Skip to content

Providers

image-generation-mcp supports multiple image generation providers. Each provider is registered at startup based on available configuration (API keys, service URLs).

See the Model Catalog for narrative guidance on every model — what each is best at, what fights it, prompt grammar examples, and lifecycle status.

Provider comparison

Gemini OpenAI SD WebUI (Stable Diffusion) Placeholder
Best for General-purpose, free tier Text, logos, typography Photorealism, portraits, anime, artistic styles Testing, drafts, CI
Models gemini-2.5-flash-image, gemini-3.1-flash-image-preview, gemini-3-pro-image-preview gpt-image-1, dall-e-3 SD 1.5, SDXL, SDXL Lightning/Turbo --
Quality High High Varies by model and steps N/A (solid color)
Speed 5-15s 5-15s 10-60s (depends on GPU) Instant
Cost Free tier available Per-image API pricing Self-hosted (GPU cost) Free
Negative prompt Appended as "Avoid:" clause Appended as "Avoid:" clause Native support Ignored
Background control Not supported (ignored) Supported (gpt-image-1 only) Not supported (ignored) Supported (RGBA PNG)
Requires IMAGE_GENERATION_MCP_GOOGLE_API_KEY IMAGE_GENERATION_MCP_OPENAI_API_KEY Running SD WebUI + IMAGE_GENERATION_MCP_SD_WEBUI_HOST Nothing

Which provider should I use?

Start with placeholder if you're testing the setup or building automations.

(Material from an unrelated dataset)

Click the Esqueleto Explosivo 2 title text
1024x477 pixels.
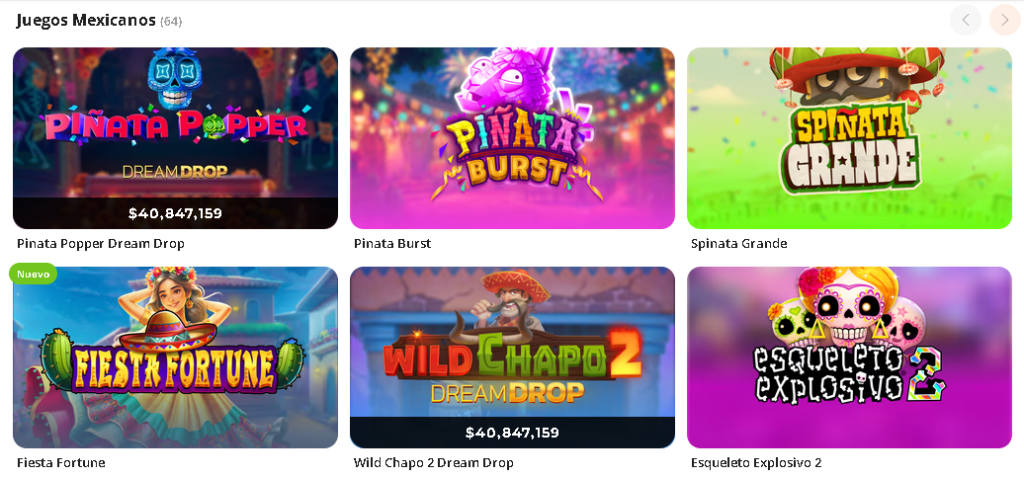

It generates instantly with zero cost.

Use Gemini for:

  • General-purpose image generation with a free tier
  • When you don't have a GPU and want an alternative to OpenAI
  • Creative scenes, illustrations, and photography

Use OpenAI for:

  • Text rendering, logos, and typography (OpenAI handles text best)
  • When you need the most reliable cloud API

Use SD WebUI for:

  • Photorealistic images (portraits, product shots, photography)
  • Anime, manga, and illustration styles
  • Fine-grained control over generation parameters
  • When you have a local GPU and want unlimited generations

Auto-selection

When provider="auto" (the default), the server analyzes your prompt using keyword matching and selects the best available provider:

Prompt keywords Preferred provider chain
realistic, photo, photography, portrait photo, product shot, headshot sd_webui -> gemini -> openai
text, logo, typography, poster, banner, signage, lettering, font openai -> gemini
quick, draft, test, placeholder, mock placeholder
art, painting, illustration, watercolor, oil painting, sketch, drawing sd_webui -> gemini -> openai
anime, manga, kawaii, chibi sd_webui -> gemini -> openai
(no match) gemini -> openai -> sd_webui -> placeholder

The first matching rule wins. Within a rule, the first available provider is selected. If no provider in the chain is available, any registered provider is returned as a fallback.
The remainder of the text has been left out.